# How to get lifetime sub Tivo for cheap



## replaytv

If want to buy a Tivo at the lowest price and you have lots of time and like thrift stores, the cheapest place to buy a Tivo is there. Or at garage sales. Make sure you take a Tivo remote control, power cable, Tivo 800 number, cell phone, TV cables with you. You will probably need them, as I would say that less than 10% of the Tivos that I have found have that equipment. I am so cheap that I usually don't call Tivo to check to see if they have lifetime, but that can be dangerous.

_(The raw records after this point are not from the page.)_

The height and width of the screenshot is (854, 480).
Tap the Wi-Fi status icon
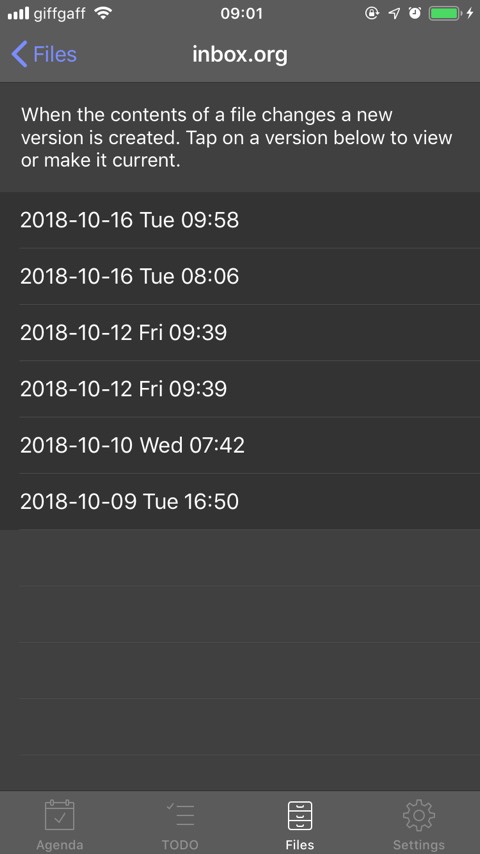[103, 13]
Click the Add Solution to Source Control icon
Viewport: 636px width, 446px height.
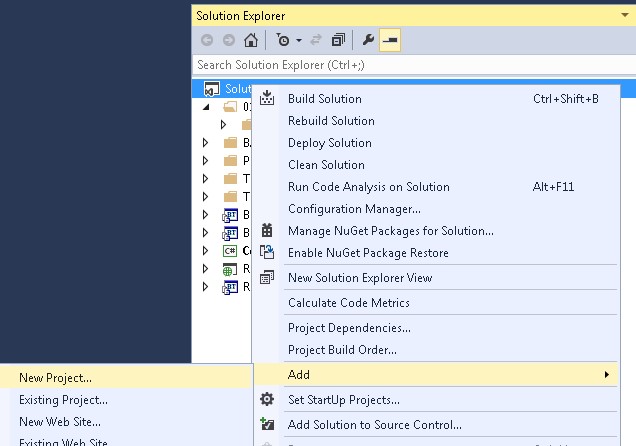coord(267,424)
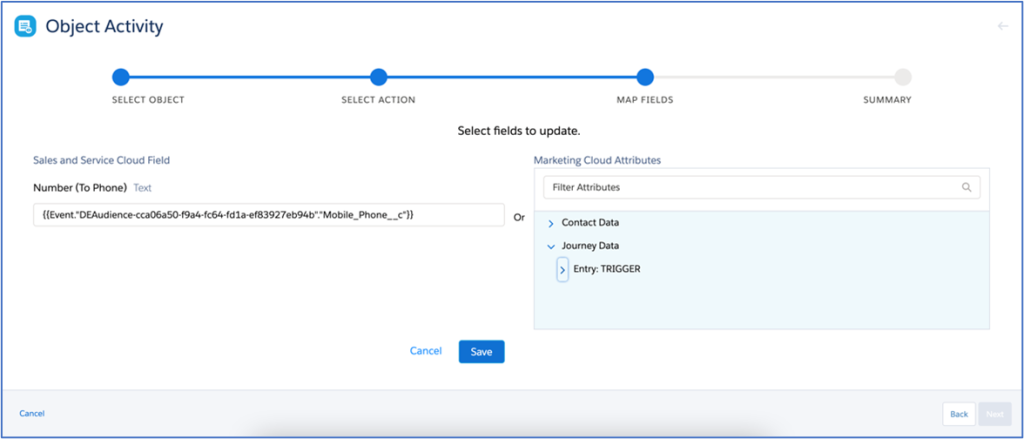Click the Select Action step circle
This screenshot has height=439, width=1024.
coord(378,77)
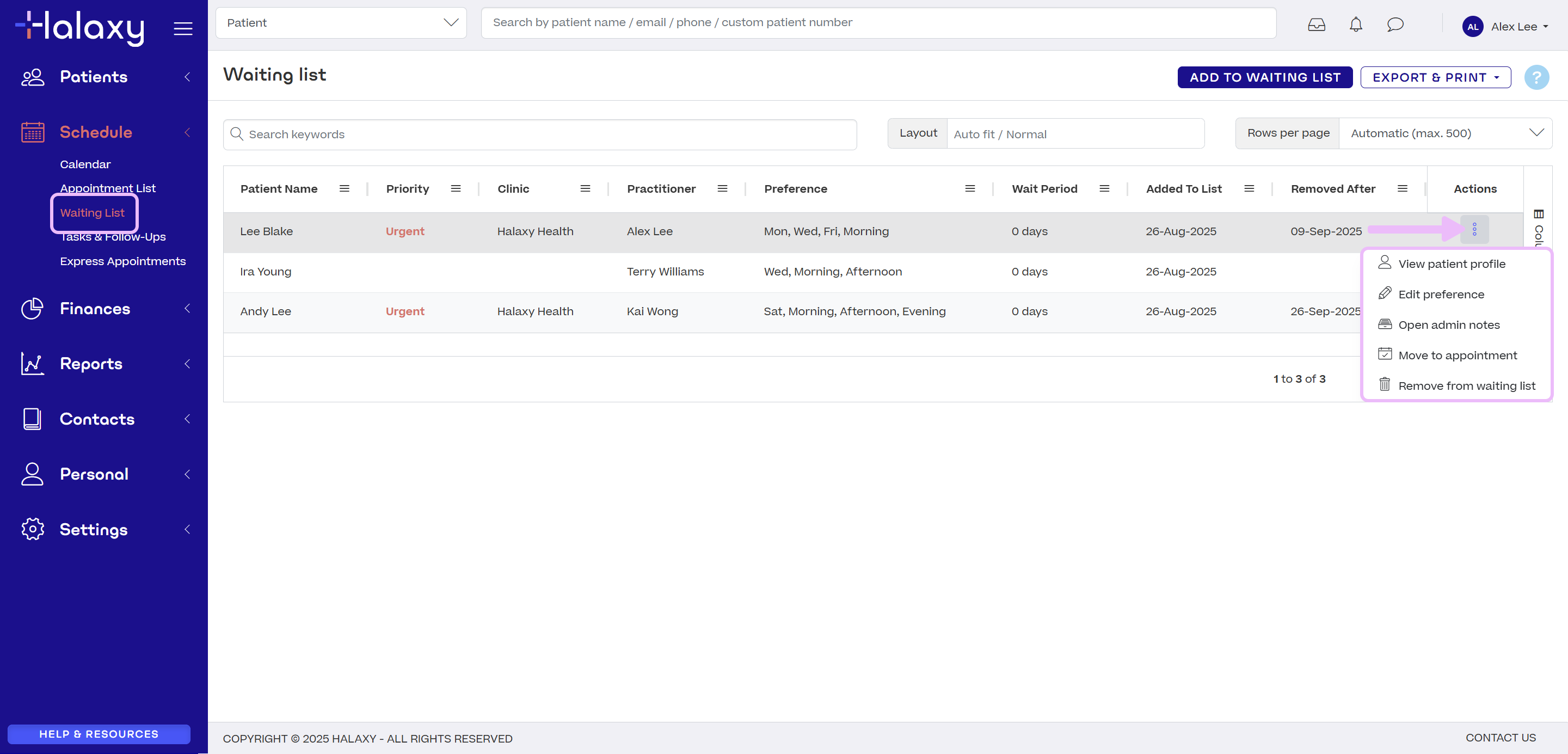Open the filter icon on the Priority column
The image size is (1568, 754).
click(x=456, y=188)
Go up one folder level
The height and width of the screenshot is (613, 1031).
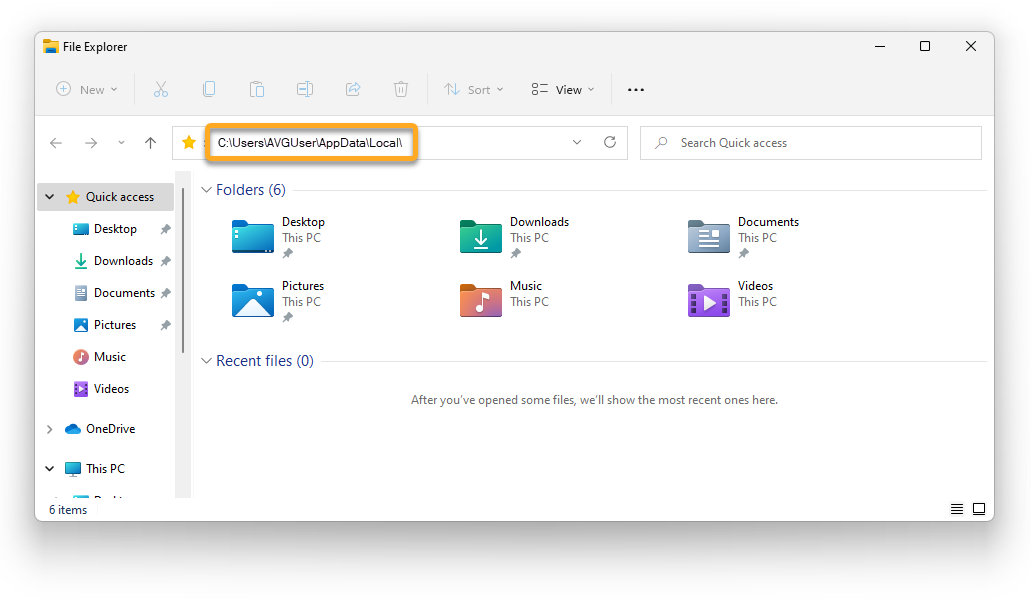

As twice now I bought Series 1 Tivos that said lifetime on the systems info screen, but when I hooked it up to the phone line is changed to unsubbed because the lifetime had been transferred. . I can still use them as a glorified VCR, but I have 15 lifetime machines, so no need. So it is best to call Tivo to see if the lifetime is still good. 

But if you don't want to waste a bunch of gas driving around town, then try ebay, but use your brain. 
Many people buy Tivos at half the going ebay price because they use the 'buy it now' feature on some Tivos listed. Many times people will list a Dual Tuner Series 2 Tivo for $100 instead of the going price of $200. And many times the lister will not mention that it has 'lifetime' in the title. Those Tivos usually go for about half the price as Tivos that say "lifetime' in the title. So use the "Include description" box just below the 'search' button, but put in "lifetime -fiber -netgear -replaytv -replay -Monitor -Video -Adapter" in the search field and only search in the Digital video recorder section. That will narrow down what will be listed. Otherwise a lot of garbage comes up. You can put 'Tivo' in the listing too, but some people don't put 'Tivo' in their listing so you will miss their lifetime Tivo if you put 'Tivo' in. 
There are other things that you can do on Ebay to find that cheap Tivo with lifetime. Some of them are very tedious and most listers wn't answer questions adequately.


----------



## gougi1

Prices of TiVo's with Lifetime are dropping seriously-I recently saw one go for $115 including shipping for Single Tuner S2-Great!


----------